Data in this exercise:
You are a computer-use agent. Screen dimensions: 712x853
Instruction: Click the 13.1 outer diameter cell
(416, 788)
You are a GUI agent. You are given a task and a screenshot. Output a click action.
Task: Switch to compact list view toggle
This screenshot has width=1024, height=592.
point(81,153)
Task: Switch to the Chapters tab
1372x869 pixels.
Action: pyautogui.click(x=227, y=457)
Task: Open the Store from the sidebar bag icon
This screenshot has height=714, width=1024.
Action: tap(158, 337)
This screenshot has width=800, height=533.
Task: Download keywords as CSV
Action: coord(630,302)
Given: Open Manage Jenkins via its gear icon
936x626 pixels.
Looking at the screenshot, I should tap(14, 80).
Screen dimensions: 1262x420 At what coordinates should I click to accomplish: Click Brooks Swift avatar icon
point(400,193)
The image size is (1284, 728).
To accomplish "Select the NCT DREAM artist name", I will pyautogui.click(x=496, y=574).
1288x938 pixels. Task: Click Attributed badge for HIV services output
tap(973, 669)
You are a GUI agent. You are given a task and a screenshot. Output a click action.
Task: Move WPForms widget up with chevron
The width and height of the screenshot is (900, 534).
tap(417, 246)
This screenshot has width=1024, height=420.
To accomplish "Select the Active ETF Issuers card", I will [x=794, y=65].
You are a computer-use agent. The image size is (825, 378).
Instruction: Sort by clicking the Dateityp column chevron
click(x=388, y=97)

Your goal: Reproduce without any change the lines of the material starting at the line containing "Task: Switch to the Chapters tab" and ending with the last line of the material.

Task output:
Task: Switch to the Chapters tab
1372x869 pixels.
Action: pyautogui.click(x=227, y=457)
Task: Open the Store from the sidebar bag icon
This screenshot has height=714, width=1024.
Action: tap(158, 337)
This screenshot has width=800, height=533.
Task: Download keywords as CSV
Action: coord(630,302)
Given: Open Manage Jenkins via its gear icon
936x626 pixels.
Looking at the screenshot, I should tap(14, 80).
Screen dimensions: 1262x420 At what coordinates should I click to accomplish: Click Brooks Swift avatar icon
point(400,193)
The image size is (1284, 728).
To accomplish "Select the NCT DREAM artist name", I will pyautogui.click(x=496, y=574).
1288x938 pixels. Task: Click Attributed badge for HIV services output
tap(973, 669)
You are a GUI agent. You are given a task and a screenshot. Output a click action.
Task: Move WPForms widget up with chevron
The width and height of the screenshot is (900, 534).
tap(417, 246)
This screenshot has width=1024, height=420.
To accomplish "Select the Active ETF Issuers card", I will [x=794, y=65].
You are a computer-use agent. The image size is (825, 378).
Instruction: Sort by clicking the Dateityp column chevron
click(x=388, y=97)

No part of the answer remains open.